Given a class $S$, to say that it can be proper means that it is consistent (with the axioms under consideration) that $S$ is a proper class, that is, there is a model $M$ of these axioms such that the interpretation $S^M$ of $S$ in $M$ is a proper class in the sense of $M$. It does not mean that $S$ is always a proper class. In fact, it could also be consistent that $S$ is empty (of course, the model $M'$ where this happens would be different from $M$).

Things tend to be a bit more delicate, since the theories we are usually discussing here cannot quite be proved consistent unless one assumes a rather strong metatheory (due to issues related to the incompleteness theorems). In that case, one talks of relative consistency. For instance: If $\mathsf{ZF}$ is consistent, then the theory $(\mathsf{ZFC}-{\rm Foundation})+$"$\{x:x=\{x\}\}$ is a proper class" is also consistent. In practice, to establish results of this kind, one starts with a model $N$ of the first theory (in the example, $\mathsf{ZF}$) and somehow modifies it to produce a model $M$ of the second theory (in the example, $(\mathsf{ZFC}-{\rm Foundation})+$"$\{x:x=\{x\}\}$ is a proper class"). Another common approach is to show that there is a way of interpreting one theory inside the other one.

(Anyway, it seems from your questions that you do not quite understand yet how relative consistency and models of set theory work, and this is causing confusions beyond the difficulties of the actual technical question you posted here. It may be more profitable to read about these topics for a while, and once you have a better grasp on them, to revisit these questions regarding the axiom of foundation.)

Briefly:

Yes, any set in $\{x:x=\{x\}\}$ violates foundation.

No, the class $\{x:x=\{x\}\}$ never includes all sets, regardless of whether we assume foundation. For instance, $\emptyset$ is not in this class (or $\mathbb R$, or $\{1,2\}$, or ...).

You cannot prove in the theory $\mathsf{ZFC}-{\rm Foundation}$ that $\{x:x=\{x\}\}$ is a proper class, because this is false in the stronger theory $\mathsf{ZFC}$. Or rather: If you prove in a theory $A$ that $\phi$ holds, and if $A\subset B$ and the theory $B$ proves that $\lnot\phi$ holds, then $B$ is inconsistent (it proves a contradiction, and therefore it proves everything). So, if we assume that $\mathsf{ZFC}$ is consistent, then no weaker theory can prove that $\{x:x=\{x\}\}$ is a proper class.

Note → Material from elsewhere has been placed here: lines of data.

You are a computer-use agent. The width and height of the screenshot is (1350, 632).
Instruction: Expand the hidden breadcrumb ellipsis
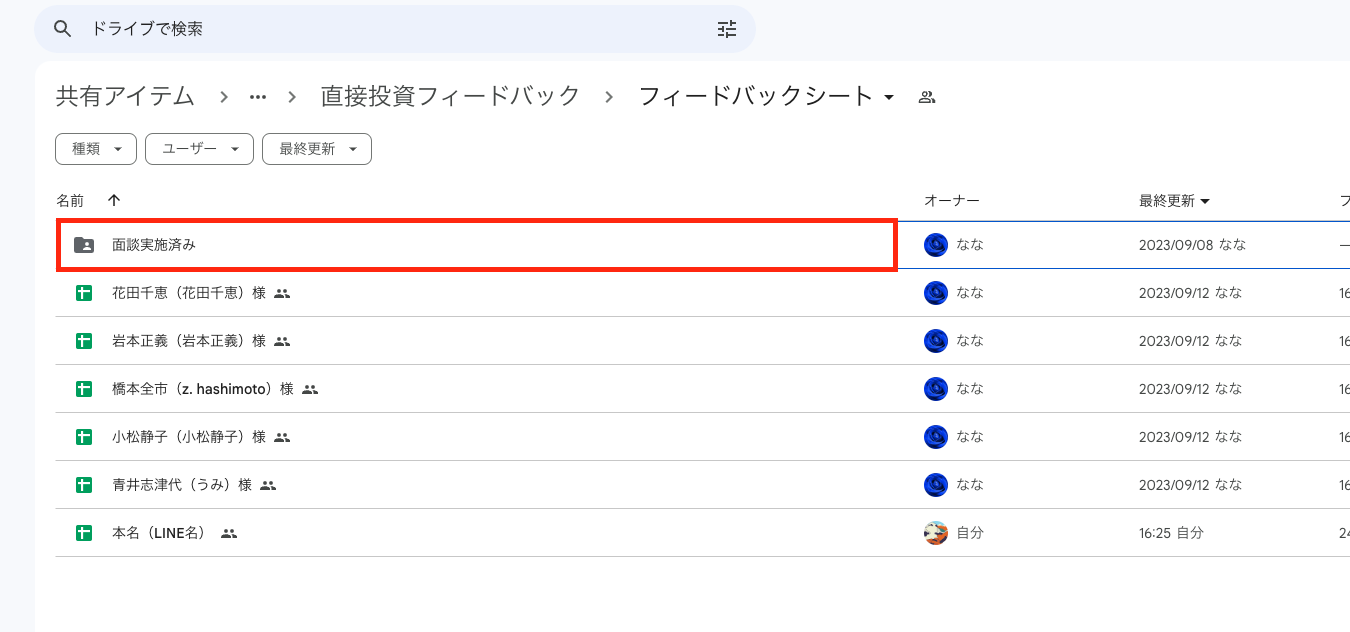pyautogui.click(x=258, y=96)
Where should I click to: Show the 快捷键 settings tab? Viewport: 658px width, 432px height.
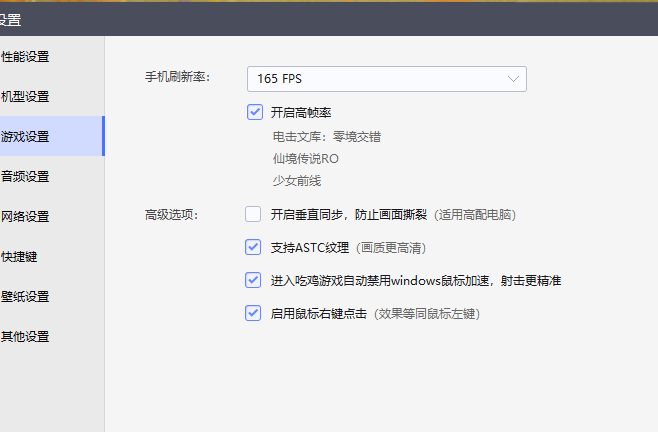22,257
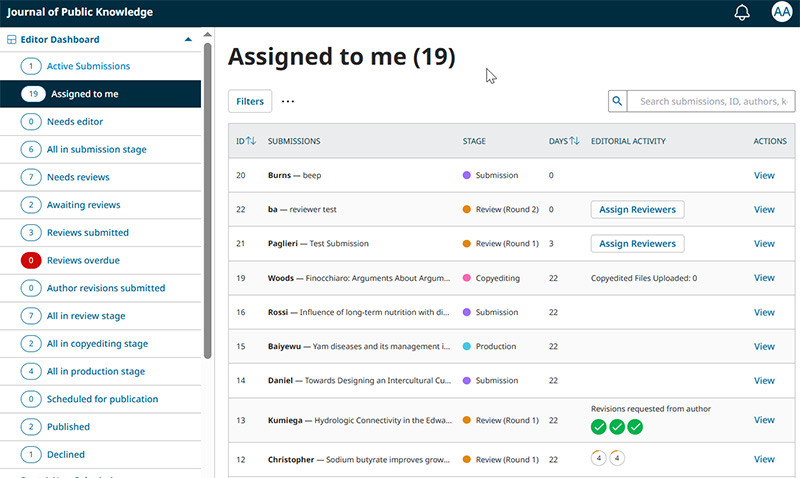This screenshot has height=478, width=800.
Task: Collapse the Editor Dashboard section
Action: pyautogui.click(x=188, y=39)
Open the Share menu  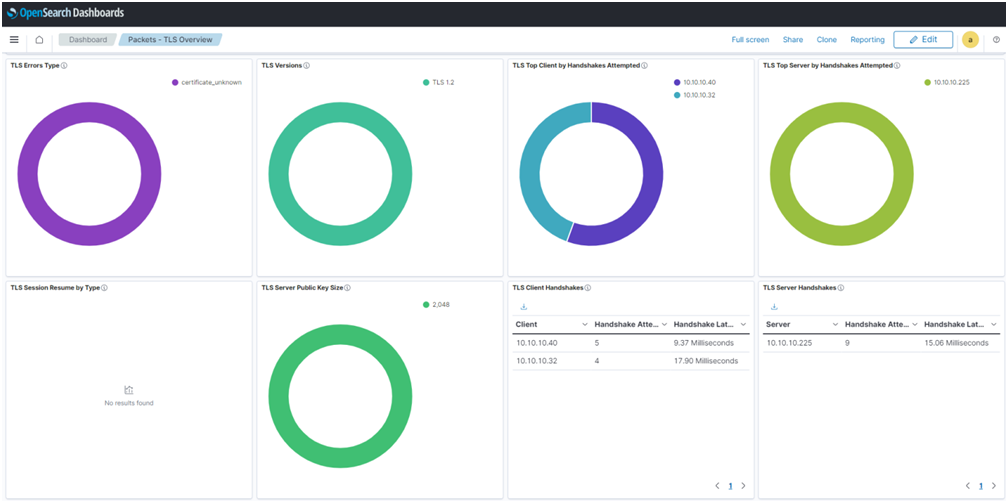point(792,40)
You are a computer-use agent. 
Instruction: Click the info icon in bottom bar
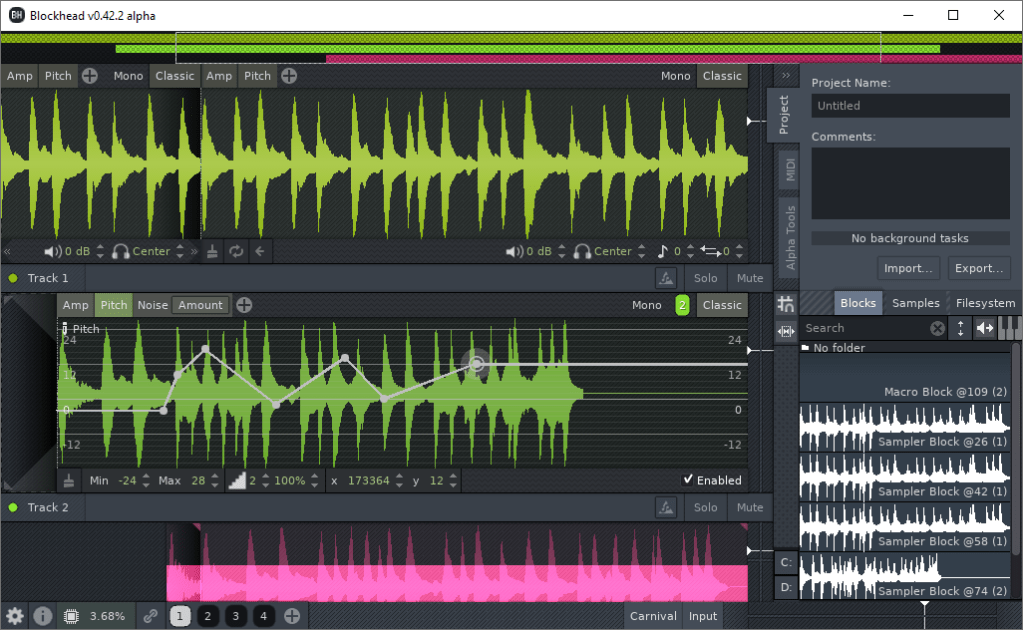(42, 616)
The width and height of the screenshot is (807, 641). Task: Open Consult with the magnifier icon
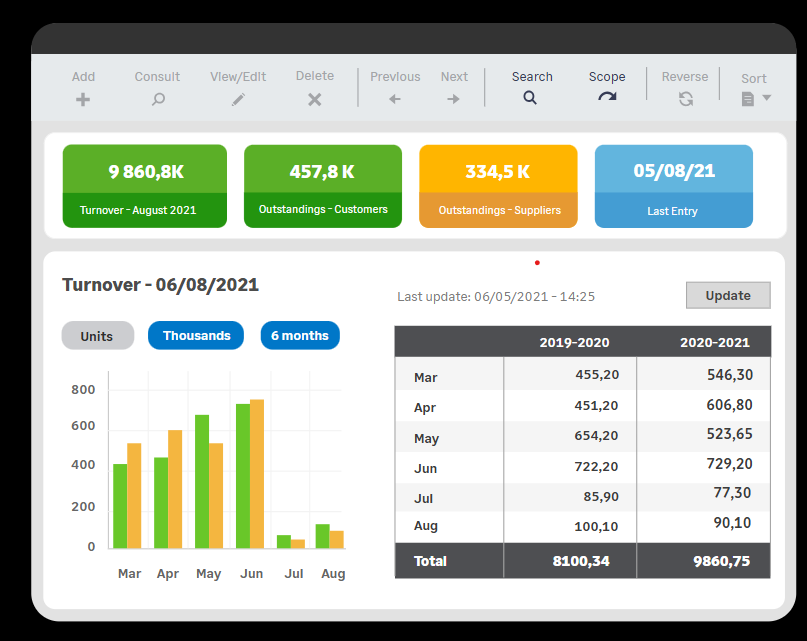(x=157, y=99)
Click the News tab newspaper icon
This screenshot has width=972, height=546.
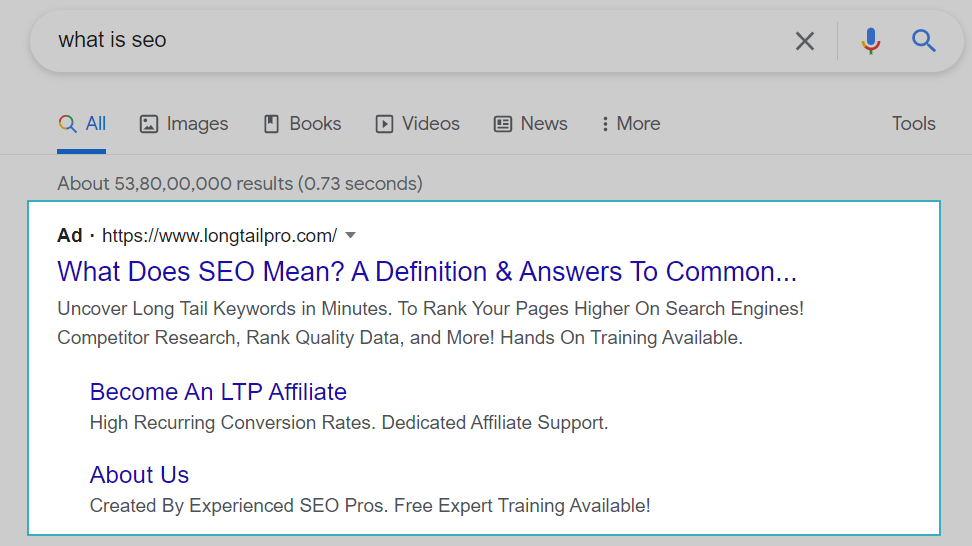tap(503, 124)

It is in general difficult to produce models of set theory, you are not going to easily guess how to build a model of $(\mathsf{ZFC}-{\rm Foundation})+$"$\{x:x=\{x\}\}$ is a proper class". In any case, (assuming the consistency of $\mathsf{ZF}$) there are models of $(\mathsf{ZFC}-{\rm Foundation})+\lnot{\rm Foundation}$ where $\{x:x=\{x\}\}$ is not a proper class. I am not sure you can currently understand how to build any of these models, it is a non-trivial task. My suggestion is that you postpone learning about how to build these models for a while, until you are more comfortable with the topics I mentioned in my parenthetical paragraph above.

It is not clear what you mean when you ask whether a context alters what $V$ is. You may want to clarify that (it may be harder than you anticipate). It seems to me that you are asking whether not assuming foundation implies that $V$ is larger than if we assume it. This is too vague still, but the answer is no. The point is that if $M$ is a model of a theory $B$ then it is also a model of any weaker subtheory $A$ of $B$. What is true is that there may well be models of $A$ that are not models of $B$. Indeed, (again, assuming the consistency of $\mathsf{ZF}$) there are models of $\mathsf{ZFC}-{\rm Foundation}$ with ill-founded sets. In any such model, we can define the subclass of well-founded sets, and that subclass is in turn a model of $\mathsf{ZFC}$, and the $V$ of this subclass is the class of well-founded sets of the original model. In that sense, $V$ has been altered due to the "context", being "larger" in the model where foundation fails.

I prefer to call $V$ the universe of all sets, the class $\{x:x=x\}$. Of course, under foundation, this is certainly the class $\mathrm{WF}$ of well-founded sets, but without assuming the axiom of foundation, both classes may well be different. This is not the convention used in the Wikipedia page you visited, but my usage is the standard one.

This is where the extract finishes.